• _Provided text_
Download bz2, Read compress files in memory (avoid memory overflow)

As title says, I'm downloading a bz2 file which has a folder inside and a lot of text files...
My first version was decompressing in memory, but Although it is only 90mbs when you uncomrpess it, it has 60 files of 750mb each.... Computer goes bum! obviusly cant handle like 40gb of ram XD)
So, The problem is that they are too big to keep all in memory at the same time... so I'm using this code that works but its sucks (Too slow):
response = requests.get('https:/fooweb.com/barfile.bz2')
# save file into disk:
compress_filepath = '{0}/files/sources/{1}'.format(zsets.BASE_DIR, check_time)
with open(compress_filepath, 'wb') as local_file:
local_file.write(response.content)

• _Dataset section_
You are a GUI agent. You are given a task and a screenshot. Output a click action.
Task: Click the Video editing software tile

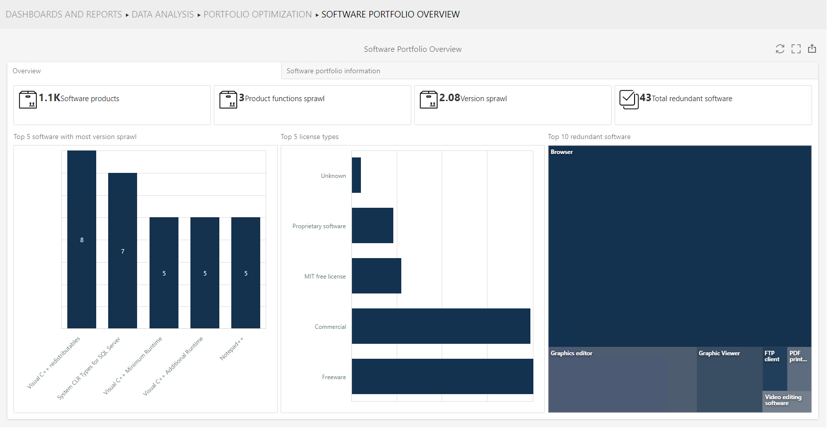[x=787, y=401]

• _What to work on_
Write what comes next in the bz2 download post, picking up after its last line of code. The data plays no part in this exercise.

• _Reply_
#We extract the files into folder
extract_folder = compress_filepath + '_ext'
with tarfile.open(compress_filepath, "r:bz2") as tar:
tar.extractall(extract_folder)
# We process one file at a time:
for filename in os.listdir(extract_folder):
filepath = '{0}/{1}'.format(extract_folder,filename)
file = open(filepath, 'r').readlines()
for line in file:
some_processing(line)
Is there a way I could make this without dumping it to disk... and only decompressing and reading one file from the .bz2 at a time?
Thank you very much for your time in advance, I hope somebody knows how to help me with this...

#!/usr/bin/python3
import sys
import requests
import tarfile
got = requests.get(sys.argv[1], stream=True)
with tarfile.open(fileobj=got.raw, mode='r|*') as tar:
for info in tar:
if info.isreg():
ent = tar.extractfile(info)
# now process ent as a file, however you like
print(info.name, len(ent.read()))

I did it this way:
response = requests.get(my_url_to_file)
memfile = io.BytesIO(response.content)
# We extract files in memory, one by one:
tar = tarfile.open(fileobj=memfile, mode="r:bz2")
for member_name in tar.getnames():
filecount+=1
file = tar.extractfile(member_name)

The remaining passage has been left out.